La camarera se sirvió ginebra y señaló mi cuarto.

–Un establo muy parecido a ese.

–¿Mi habitación?

–Muy parecido, sí. Con un ventanuco que también daba a un valle –dijo. Vació su vaso y continuó–. Gallardo perdía pelo, las legañas lo cegaban y yo tenía que hacer algo. Tenía que hacerlo. Con el pelo muerto de sus crines yo rellenaba mi almohada, ¿comprendes? Así que, una noche, bajé al establo y le solté la cuerda.

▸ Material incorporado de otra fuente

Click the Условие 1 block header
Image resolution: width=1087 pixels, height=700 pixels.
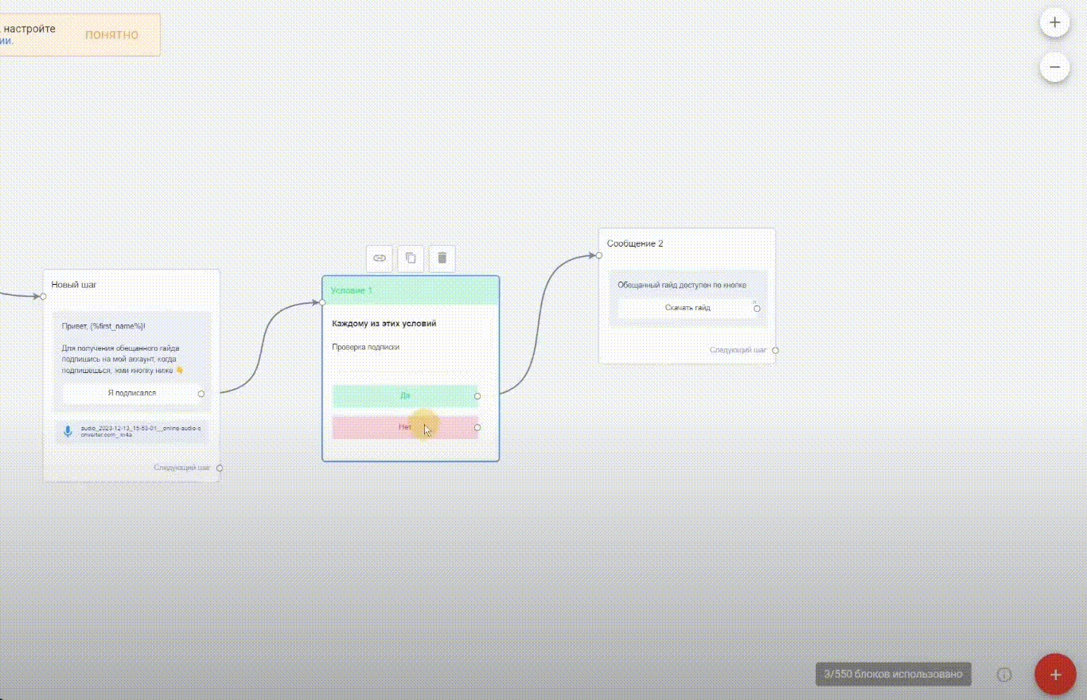point(410,290)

La camarera miró el cuadro.

–Siga por favor.

–Fue mi padre quien lo encontró la mañana siguiente. Sin vida. Tirado sobre el heno. Yo le había soltado la cuerda que lo mantenía alejado del pesebre y él, el muy tonto, en vez de largarse, se había empachado de avena. El muy estúpido. Nunca confesé mi culpa. Nadie me pidió que lo hiciera porque en el fondo era un alivio. No esperamos a que amaneciera. Lo cargamos en un carro y lo llevamos a la sima. Su cuerpo negro se despeñó bajo una corona de buitres.

Las dos mujeres contemplaron la labor de mercería con el recogimiento de quien observa un cáliz y cree en él. La ginebra borboteaba al salir de la botella. Los frigoríficos aullaban en la cocina y el silencio se arrastraba bajo las piernas como una sábana por la arena.

–Aquí falta un punto. –La camarera golpeó con la uña el cristal del cuadro–. Otro punto blanco en el ojo derecho y la mirada le hubiera brillado como el primer día.

Dos mujeres que se cuentan lo que no cuenta.

–No ha venido –dijo la mujer.

No se preguntaron si volverían a verse. No se hicieron más confidencias. Las cosas que se cuentan a cualquiera son las cosas que sólo se pueden contar a cualquiera. La mujer regresó a su establo y pensó en su marido. Pensar en él consistía en pensar en otras cosas. Su marido: la masa base a la que podía agregarse el resto de ingredientes. Muchas frases condicionales. Abstracciones. Ideas estúpidas como la de volver a citarse con el primer hombre del que huyó. Abrió el bolso con la ropa interior negra, se tumbó sobre la colcha y con la otra mano contó las vigas del techo. En cada viga, los nudos de la madera.